#### AÇÕES NECESSÁRIAS
1. No texto sobre o velho no café, o que o velho diz sentir quando vê dois homens namorando?
2. Imprima do texto sobre o velho no café o trecho que vai de "Isso acontece porque" até "dois homens namorando.".
3. Resuma em duas frases o texto sobre o velho no café.

#### TEXTO DA PÁGINA
/---

Tinha um velho nojento, babão e beiçudo no café. Decrépito,
ridículo, feio de doer. Não sei a idade, mas devem ser uns cento e vinte anos. E gente assim devia ficar dentro de casa, porque gente nojenta deve ter seu
direito de ir e vir cerceado. Inclusive questiono se velhos nojentos deveriam
ter direito à liberdade de expressão. Na minha concepção, não.
Na minha concepção gente escrota tem mais é que morrer pra
deixar de ser ridícula e de enfeiar as ruas. Nas minhas ruas, só gente jovem e
bonita. Isso se essa rua fosse minha, mas não é.
E provavelmente todas as coisas que eu disse acima são
assustadoras e desagradáveis de se ler, porque afinal de contas eu não posso me
referir a um idoso chamando-o de velho, e muito menos de feio, babão e nojento.
Isso acontece porque existe o entendimento de que o envelhecimento e a conseqüente
perda da beleza e do viço são coisas naturais, que não podem ser impedidas e,
portanto, não podem ser julgadas da forma como eu fiz acima.
Pois bem, entendemos que o conceito de velhice pressupõe
respeito. Sempre nos disseram que devemos respeitar os mais velhos e tratá-los
com dignidade. Fazemos isso, portanto, e tentamos entender suas limitações e
ajudá-los no que for possível.
Mas tinha um velho nojento, babão e beiçudo no café. Repito sem
me desculpar, porque ele dizia que Deus fez o homem e Satanás fez viado e sapatão.
Depois ele disse, como se fosse a coisa mais natural do mundo, que tem nojo
quando vê dois homens namorando.

\---

Entradas sobre onde os itens aparecem

/---

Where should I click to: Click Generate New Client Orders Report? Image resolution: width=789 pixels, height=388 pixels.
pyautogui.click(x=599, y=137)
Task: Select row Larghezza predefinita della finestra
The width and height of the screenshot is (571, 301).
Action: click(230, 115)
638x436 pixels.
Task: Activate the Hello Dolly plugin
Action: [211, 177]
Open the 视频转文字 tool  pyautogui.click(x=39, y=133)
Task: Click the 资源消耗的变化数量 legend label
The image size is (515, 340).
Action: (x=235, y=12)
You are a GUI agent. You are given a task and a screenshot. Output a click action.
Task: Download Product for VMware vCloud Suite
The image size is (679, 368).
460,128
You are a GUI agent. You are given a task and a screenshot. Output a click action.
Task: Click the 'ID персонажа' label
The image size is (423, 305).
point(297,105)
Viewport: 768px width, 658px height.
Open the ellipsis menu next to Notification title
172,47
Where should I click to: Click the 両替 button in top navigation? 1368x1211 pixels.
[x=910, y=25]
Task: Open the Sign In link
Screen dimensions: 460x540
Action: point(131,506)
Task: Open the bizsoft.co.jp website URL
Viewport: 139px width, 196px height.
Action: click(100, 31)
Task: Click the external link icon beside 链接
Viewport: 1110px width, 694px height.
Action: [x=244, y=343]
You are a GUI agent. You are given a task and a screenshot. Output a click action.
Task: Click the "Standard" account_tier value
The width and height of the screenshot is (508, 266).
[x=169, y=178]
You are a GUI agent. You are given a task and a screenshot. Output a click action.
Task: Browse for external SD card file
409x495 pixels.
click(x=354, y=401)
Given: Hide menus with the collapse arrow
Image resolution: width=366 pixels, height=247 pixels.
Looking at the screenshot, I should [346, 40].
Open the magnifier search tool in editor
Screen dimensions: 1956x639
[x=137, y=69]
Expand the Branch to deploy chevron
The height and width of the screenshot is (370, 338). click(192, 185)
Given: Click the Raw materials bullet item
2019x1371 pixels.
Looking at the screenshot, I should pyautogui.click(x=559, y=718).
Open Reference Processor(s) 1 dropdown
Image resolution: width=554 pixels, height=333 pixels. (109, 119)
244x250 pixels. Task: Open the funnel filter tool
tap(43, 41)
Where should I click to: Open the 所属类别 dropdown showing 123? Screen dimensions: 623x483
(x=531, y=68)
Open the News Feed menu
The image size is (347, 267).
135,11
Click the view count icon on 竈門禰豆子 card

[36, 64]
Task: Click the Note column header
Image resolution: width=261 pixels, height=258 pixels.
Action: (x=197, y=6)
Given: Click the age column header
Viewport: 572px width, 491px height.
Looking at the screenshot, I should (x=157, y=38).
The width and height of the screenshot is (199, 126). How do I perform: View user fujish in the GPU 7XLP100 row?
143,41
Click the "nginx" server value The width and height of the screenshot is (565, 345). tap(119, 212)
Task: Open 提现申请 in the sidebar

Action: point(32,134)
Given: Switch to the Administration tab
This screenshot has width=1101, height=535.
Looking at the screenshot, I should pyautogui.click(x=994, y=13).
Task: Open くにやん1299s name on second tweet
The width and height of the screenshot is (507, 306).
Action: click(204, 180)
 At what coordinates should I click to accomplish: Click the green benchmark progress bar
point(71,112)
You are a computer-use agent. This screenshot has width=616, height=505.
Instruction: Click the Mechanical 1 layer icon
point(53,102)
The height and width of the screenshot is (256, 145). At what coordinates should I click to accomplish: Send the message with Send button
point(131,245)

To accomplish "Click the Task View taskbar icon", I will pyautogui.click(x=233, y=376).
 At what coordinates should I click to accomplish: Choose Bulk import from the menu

\---

#### LISTA DE RESPOSTAS
1. Nojo.

2.
Isso acontece porque existe o entendimento de que o envelhecimento e a conseqüente
perda da beleza e do viço são coisas naturais, que não podem ser impedidas e,
portanto, não podem ser julgadas da forma como eu fiz acima.
Pois bem, entendemos que o conceito de velhice pressupõe
respeito. Sempre nos disseram que devemos respeitar os mais velhos e tratá-los
com dignidade. Fazemos isso, portanto, e tentamos entender suas limitações e
ajudá-los no que for possível.
Mas tinha um velho nojento, babão e beiçudo no café. Repito sem
me desculpar, porque ele dizia que Deus fez o homem e Satanás fez viado e sapatão.
Depois ele disse, como se fosse a coisa mais natural do mundo, que tem nojo
quando vê dois homens namorando.

3. O texto descreve com desprezo um velho no café e diz que gente assim devia ficar em casa, mas depois reconhece que essas palavras assustam, já que a velhice é vista como natural e nos ensinam a respeitar os mais velhos. Em seguida, os insultos são repetidos sem desculpas, porque o velho dizia que Deus fez o homem e Satanás fez os homossexuais, e que tem nojo de ver dois homens namorando.